EXERCISE OBJECTIVE:
When the line containing "Task: Select Thunderbolt/USB4 in the sidebar" is reached, include it and end there; set down verbatim every line before it, starting at the top of the records.

DATA EXTRACTS:

..............................

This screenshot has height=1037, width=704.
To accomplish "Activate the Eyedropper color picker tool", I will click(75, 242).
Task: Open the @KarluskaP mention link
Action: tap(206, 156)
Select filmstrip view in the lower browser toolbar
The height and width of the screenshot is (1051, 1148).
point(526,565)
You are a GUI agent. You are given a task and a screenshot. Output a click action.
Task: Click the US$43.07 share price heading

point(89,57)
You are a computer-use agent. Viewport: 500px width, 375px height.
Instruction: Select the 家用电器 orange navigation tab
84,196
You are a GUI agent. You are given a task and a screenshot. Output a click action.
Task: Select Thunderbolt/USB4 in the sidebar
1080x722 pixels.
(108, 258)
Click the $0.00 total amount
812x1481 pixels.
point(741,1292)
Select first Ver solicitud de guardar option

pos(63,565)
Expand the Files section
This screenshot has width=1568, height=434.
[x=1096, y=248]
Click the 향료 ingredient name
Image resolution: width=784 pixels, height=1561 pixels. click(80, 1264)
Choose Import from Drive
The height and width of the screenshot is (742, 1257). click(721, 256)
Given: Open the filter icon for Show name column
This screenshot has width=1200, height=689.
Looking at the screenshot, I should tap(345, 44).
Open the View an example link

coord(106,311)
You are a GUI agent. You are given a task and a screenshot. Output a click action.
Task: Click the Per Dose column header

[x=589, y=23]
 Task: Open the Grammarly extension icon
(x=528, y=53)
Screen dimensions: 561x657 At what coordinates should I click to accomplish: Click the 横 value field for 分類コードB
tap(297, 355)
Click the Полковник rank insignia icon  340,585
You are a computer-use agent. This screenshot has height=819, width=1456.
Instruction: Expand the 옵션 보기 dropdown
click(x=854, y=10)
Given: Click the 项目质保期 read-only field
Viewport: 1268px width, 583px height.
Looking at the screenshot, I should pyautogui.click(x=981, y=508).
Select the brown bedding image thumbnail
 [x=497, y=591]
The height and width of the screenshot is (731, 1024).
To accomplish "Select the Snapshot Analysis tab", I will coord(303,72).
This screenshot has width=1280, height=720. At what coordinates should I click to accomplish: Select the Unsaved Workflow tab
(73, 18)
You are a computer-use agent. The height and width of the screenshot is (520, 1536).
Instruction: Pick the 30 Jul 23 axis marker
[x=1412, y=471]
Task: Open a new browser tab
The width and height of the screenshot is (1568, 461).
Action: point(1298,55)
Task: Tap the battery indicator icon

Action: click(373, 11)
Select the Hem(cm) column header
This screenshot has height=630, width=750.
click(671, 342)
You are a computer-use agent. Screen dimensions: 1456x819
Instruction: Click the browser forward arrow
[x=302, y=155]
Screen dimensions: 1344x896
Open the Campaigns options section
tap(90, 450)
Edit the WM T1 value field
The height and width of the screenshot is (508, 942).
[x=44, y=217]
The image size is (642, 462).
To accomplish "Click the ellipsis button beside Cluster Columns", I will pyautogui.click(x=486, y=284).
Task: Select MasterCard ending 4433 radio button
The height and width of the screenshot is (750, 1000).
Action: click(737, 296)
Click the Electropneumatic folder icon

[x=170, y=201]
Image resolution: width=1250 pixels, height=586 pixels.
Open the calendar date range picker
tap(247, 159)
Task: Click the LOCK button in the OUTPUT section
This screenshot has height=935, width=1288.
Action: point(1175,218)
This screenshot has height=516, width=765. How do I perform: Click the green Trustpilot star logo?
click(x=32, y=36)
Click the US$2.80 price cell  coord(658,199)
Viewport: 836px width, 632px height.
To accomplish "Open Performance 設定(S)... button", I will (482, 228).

..............................

OUTPUT OF THE TASK:
This screenshot has height=1037, width=704.
To accomplish "Activate the Eyedropper color picker tool", I will click(75, 242).
Task: Open the @KarluskaP mention link
Action: tap(206, 156)
Select filmstrip view in the lower browser toolbar
The height and width of the screenshot is (1051, 1148).
point(526,565)
You are a GUI agent. You are given a task and a screenshot. Output a click action.
Task: Click the US$43.07 share price heading

point(89,57)
You are a computer-use agent. Viewport: 500px width, 375px height.
Instruction: Select the 家用电器 orange navigation tab
84,196
You are a GUI agent. You are given a task and a screenshot. Output a click action.
Task: Select Thunderbolt/USB4 in the sidebar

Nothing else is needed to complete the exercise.